RJ: I’ve always been fascinated by the role of disinformation – propaganda – how it’s used to convince, rally and justify.  The serious damage it can do. As humans we have taken this to the next level with social media, and we have really seen it escalate in the US following the election (and electoral loss) of President Trump. That’s when I really started to take interest in how alternative social media is being used as a weapon against individuals, minority groups, companies and even governments.  

Q: Tell us about your presentation and why should security professionals have this topic on their radar? 

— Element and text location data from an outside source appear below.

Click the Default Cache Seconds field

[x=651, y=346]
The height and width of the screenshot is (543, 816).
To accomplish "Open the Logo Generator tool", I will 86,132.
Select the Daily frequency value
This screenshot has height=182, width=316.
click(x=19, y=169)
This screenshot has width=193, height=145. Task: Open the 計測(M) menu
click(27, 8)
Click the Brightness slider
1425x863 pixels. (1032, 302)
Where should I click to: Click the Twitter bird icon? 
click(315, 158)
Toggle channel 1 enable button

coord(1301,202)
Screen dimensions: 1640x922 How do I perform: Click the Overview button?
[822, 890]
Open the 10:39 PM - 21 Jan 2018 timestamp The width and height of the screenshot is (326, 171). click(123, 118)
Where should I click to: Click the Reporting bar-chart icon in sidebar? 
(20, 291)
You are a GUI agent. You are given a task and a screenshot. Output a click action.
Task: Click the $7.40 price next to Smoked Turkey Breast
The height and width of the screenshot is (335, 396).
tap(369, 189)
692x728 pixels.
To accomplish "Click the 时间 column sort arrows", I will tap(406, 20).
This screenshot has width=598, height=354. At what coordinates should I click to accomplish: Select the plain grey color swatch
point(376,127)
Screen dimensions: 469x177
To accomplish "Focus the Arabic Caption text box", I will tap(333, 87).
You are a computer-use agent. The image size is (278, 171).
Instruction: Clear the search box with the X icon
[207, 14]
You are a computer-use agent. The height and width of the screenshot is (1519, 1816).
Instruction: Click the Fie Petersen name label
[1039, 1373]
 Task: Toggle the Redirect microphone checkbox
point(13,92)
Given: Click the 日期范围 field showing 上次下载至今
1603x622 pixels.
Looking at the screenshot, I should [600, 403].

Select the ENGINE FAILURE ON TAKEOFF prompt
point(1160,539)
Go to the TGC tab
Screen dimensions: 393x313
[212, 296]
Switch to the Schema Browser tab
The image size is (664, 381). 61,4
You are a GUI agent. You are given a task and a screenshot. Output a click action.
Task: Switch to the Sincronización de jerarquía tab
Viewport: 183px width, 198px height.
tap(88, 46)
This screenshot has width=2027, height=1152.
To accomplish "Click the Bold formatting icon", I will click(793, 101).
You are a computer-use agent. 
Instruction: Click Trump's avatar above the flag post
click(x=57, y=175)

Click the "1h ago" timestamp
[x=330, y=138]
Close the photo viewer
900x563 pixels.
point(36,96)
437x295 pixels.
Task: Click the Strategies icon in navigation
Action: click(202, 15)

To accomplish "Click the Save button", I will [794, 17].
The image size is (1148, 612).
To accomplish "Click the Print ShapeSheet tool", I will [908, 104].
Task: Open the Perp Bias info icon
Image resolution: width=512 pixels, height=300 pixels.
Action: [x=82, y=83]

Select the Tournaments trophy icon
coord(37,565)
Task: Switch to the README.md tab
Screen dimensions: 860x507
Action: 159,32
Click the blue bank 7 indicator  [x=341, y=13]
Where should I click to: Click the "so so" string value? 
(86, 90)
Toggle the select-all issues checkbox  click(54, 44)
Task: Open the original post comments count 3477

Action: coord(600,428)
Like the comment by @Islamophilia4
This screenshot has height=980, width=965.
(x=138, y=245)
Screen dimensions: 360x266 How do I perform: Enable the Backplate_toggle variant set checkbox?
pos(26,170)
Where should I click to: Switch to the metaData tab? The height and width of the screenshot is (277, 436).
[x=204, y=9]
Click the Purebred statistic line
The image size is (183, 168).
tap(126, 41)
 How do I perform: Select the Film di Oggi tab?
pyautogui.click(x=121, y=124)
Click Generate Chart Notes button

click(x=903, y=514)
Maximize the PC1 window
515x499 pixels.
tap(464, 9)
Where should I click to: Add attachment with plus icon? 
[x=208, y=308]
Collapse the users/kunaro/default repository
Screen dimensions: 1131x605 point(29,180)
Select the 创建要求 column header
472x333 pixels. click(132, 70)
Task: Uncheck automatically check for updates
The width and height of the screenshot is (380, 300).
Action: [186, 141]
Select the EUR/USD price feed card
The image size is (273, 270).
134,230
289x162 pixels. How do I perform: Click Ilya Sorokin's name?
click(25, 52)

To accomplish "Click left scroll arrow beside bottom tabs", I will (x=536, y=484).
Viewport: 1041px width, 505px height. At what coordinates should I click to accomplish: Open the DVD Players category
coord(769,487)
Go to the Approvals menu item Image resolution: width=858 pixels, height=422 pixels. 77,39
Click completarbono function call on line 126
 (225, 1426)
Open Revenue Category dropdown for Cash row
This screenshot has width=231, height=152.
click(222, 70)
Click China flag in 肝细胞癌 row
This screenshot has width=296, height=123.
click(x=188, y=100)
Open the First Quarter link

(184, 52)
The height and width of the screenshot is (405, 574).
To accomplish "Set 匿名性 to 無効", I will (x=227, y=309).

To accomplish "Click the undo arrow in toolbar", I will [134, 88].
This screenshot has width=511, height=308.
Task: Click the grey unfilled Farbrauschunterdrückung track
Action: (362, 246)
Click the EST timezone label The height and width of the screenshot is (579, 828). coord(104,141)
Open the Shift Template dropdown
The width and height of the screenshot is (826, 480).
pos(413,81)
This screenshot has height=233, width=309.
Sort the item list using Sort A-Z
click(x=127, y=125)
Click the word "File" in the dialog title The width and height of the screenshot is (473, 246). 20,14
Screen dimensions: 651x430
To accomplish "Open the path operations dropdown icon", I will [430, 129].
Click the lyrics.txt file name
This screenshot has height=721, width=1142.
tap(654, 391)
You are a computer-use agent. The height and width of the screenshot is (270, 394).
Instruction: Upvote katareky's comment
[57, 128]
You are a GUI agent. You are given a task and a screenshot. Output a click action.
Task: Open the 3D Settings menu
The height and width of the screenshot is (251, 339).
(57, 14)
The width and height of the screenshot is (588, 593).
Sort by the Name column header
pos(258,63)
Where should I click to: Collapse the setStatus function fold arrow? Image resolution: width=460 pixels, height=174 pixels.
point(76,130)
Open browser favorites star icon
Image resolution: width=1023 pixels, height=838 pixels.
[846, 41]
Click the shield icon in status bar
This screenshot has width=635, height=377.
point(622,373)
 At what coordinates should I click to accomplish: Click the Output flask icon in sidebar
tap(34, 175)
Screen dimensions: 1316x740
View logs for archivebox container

RJ: When it comes to the risks and dangers of alt-social we find that the security, risk and intelligence professionals who are all over it, are the ones who have already taken serious hits. Their principals, their companies have already been victims of malicious disinformation and reputation damage, victims of doxxing, victims of physical violence, victims of hate speech.   But many in the field are still learning.  Maybe they have heard of a couple of high profile examples, maybe they have heard of Telegram and 4Chan…but they don’t yet know what threats they should really be monitoring for, and how to stay ahead of them when they emerge.   Our presentation will help with that. 

Q: What advice you would give security professionals interested in this topic? 

WC: Unmoderated social media is a rapidly evolving ecosystem fed by disinformation, controversy, anger and hate. There is a site for everything: conspiracies, antisemitism, racism, targeting of lgbtqi+ people, hatred of women… the list goes on.  Security professionals cannot be expected to keep up to date with the evolution of this ecosystem, nor can they realistically collect and respond to these threats the way they have always done – we need to evolve even faster than the ecosystem to stay ahead of the threats. This session will help you to better understand the threat landscape, how you can better respond and arm you with information to educate executives as to why this is a problem now. 

Q: How do you see this issue evolving in the next 2-5 years? 

WC: Over the next 5 years, we expect this ecosystem to grow to an unmanageable size and the users of this ecosystem to become increasingly more tech-savvy, deploying all the tools in their arsenal to cause serious harm.  We expect an exponential number of businesses and their executives to fall victim to malicious disinformation campaigns resulting in significant reputational damage, financial losses and even physical harm. This problem is about to reach a tipping point – and within the next few years, companies will be viewing the threat of disinformation the same way they view cyber threats.